___ Data supplied ___

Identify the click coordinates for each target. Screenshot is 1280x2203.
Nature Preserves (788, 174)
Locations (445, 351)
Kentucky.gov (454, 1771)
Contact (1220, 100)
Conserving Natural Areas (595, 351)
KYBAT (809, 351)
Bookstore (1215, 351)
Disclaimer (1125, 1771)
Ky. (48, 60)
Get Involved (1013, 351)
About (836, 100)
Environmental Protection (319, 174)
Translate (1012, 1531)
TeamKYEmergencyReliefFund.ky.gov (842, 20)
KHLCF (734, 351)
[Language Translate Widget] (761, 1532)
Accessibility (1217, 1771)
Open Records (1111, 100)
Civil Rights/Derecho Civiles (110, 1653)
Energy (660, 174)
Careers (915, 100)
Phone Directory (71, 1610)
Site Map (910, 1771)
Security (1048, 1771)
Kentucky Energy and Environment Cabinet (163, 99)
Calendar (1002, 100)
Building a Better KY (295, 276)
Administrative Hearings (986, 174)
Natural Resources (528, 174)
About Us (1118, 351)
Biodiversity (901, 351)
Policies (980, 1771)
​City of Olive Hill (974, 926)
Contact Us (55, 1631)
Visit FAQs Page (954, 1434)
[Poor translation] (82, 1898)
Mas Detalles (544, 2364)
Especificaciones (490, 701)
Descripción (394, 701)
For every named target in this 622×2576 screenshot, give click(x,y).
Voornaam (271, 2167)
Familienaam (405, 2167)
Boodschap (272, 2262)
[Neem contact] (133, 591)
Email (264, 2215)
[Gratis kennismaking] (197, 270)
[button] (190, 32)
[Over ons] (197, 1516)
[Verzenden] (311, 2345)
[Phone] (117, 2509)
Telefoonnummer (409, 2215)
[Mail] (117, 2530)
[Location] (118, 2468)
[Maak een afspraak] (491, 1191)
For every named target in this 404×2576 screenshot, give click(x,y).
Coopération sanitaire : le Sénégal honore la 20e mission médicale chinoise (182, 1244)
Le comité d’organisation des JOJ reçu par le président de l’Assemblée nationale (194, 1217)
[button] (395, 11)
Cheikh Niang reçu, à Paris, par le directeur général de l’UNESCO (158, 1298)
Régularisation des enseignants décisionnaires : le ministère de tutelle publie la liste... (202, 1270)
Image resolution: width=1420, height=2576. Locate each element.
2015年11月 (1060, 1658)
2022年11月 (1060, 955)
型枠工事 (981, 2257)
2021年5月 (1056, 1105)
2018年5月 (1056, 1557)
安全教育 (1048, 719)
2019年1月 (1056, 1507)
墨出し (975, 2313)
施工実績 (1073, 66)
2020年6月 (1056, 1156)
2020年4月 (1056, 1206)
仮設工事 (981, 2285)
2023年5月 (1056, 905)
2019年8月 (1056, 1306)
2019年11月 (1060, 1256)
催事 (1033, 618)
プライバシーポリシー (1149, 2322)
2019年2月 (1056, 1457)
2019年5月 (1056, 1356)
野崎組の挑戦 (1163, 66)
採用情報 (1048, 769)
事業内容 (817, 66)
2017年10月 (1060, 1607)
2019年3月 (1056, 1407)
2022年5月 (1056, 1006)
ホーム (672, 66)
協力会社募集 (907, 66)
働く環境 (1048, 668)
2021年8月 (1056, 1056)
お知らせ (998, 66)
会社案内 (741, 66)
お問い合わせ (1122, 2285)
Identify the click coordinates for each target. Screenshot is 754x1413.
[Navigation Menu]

___

Arrange the material above as a JSON list of strings, with one string for each line and blank lines left out.

Written response:
[
  "Identify the click coordinates for each target. Screenshot is 1280x2203.",
  "Nature Preserves (788, 174)",
  "Locations (445, 351)",
  "Kentucky.gov (454, 1771)",
  "Contact (1220, 100)",
  "Conserving Natural Areas (595, 351)",
  "KYBAT (809, 351)",
  "Bookstore (1215, 351)",
  "Disclaimer (1125, 1771)",
  "Ky. (48, 60)",
  "Get Involved (1013, 351)",
  "About (836, 100)",
  "Environmental Protection (319, 174)",
  "Translate (1012, 1531)",
  "TeamKYEmergencyReliefFund.ky.gov (842, 20)",
  "KHLCF (734, 351)",
  "[Language Translate Widget] (761, 1532)",
  "Accessibility (1217, 1771)",
  "Open Records (1111, 100)",
  "Civil Rights/Derecho Civiles (110, 1653)",
  "Energy (660, 174)",
  "Careers (915, 100)",
  "Phone Directory (71, 1610)",
  "Site Map (910, 1771)",
  "Security (1048, 1771)",
  "Kentucky Energy and Environment Cabinet (163, 99)",
  "Calendar (1002, 100)",
  "Building a Better KY (295, 276)",
  "Administrative Hearings (986, 174)",
  "Natural Resources (528, 174)",
  "About Us (1118, 351)",
  "Biodiversity (901, 351)",
  "Policies (980, 1771)",
  "​City of Olive Hill (974, 926)",
  "Contact Us (55, 1631)",
  "Visit FAQs Page (954, 1434)",
  "[Poor translation] (82, 1898)",
  "Mas Detalles (544, 2364)",
  "Especificaciones (490, 701)",
  "Descripción (394, 701)",
  "For every named target in this 622×2576 screenshot, give click(x,y).",
  "Voornaam (271, 2167)",
  "Familienaam (405, 2167)",
  "Boodschap (272, 2262)",
  "[Neem contact] (133, 591)",
  "Email (264, 2215)",
  "[Gratis kennismaking] (197, 270)",
  "[button] (190, 32)",
  "[Over ons] (197, 1516)",
  "[Verzenden] (311, 2345)",
  "[Phone] (117, 2509)",
  "Telefoonnummer (409, 2215)",
  "[Mail] (117, 2530)",
  "[Location] (118, 2468)",
  "[Maak een afspraak] (491, 1191)",
  "For every named target in this 404×2576 screenshot, give click(x,y).",
  "Coopération sanitaire : le Sénégal honore la 20e mission médicale chinoise (182, 1244)",
  "Le comité d’organisation des JOJ reçu par le président de l’Assemblée nationale (194, 1217)",
  "[button] (395, 11)",
  "Cheikh Niang reçu, à Paris, par le directeur général de l’UNESCO (158, 1298)",
  "Régularisation des enseignants décisionnaires : le ministère de tutelle publie la liste... (202, 1270)",
  "Image resolution: width=1420, height=2576. Locate each element.",
  "2015年11月 (1060, 1658)",
  "2022年11月 (1060, 955)",
  "型枠工事 (981, 2257)",
  "2021年5月 (1056, 1105)",
  "2018年5月 (1056, 1557)",
  "安全教育 (1048, 719)",
  "2019年1月 (1056, 1507)",
  "墨出し (975, 2313)",
  "施工実績 (1073, 66)",
  "2020年6月 (1056, 1156)",
  "2020年4月 (1056, 1206)",
  "仮設工事 (981, 2285)",
  "2023年5月 (1056, 905)",
  "2019年8月 (1056, 1306)",
  "2019年11月 (1060, 1256)",
  "催事 (1033, 618)",
  "プライバシーポリシー (1149, 2322)",
  "2019年2月 (1056, 1457)",
  "2019年5月 (1056, 1356)",
  "野崎組の挑戦 (1163, 66)",
  "採用情報 (1048, 769)",
  "事業内容 (817, 66)",
  "2017年10月 (1060, 1607)",
  "2019年3月 (1056, 1407)",
  "2022年5月 (1056, 1006)",
  "ホーム (672, 66)",
  "協力会社募集 (907, 66)",
  "働く環境 (1048, 668)",
  "2021年8月 (1056, 1056)",
  "お知らせ (998, 66)",
  "会社案内 (741, 66)",
  "お問い合わせ (1122, 2285)",
  "Identify the click coordinates for each target. Screenshot is 754x1413.",
  "[Navigation Menu]"
]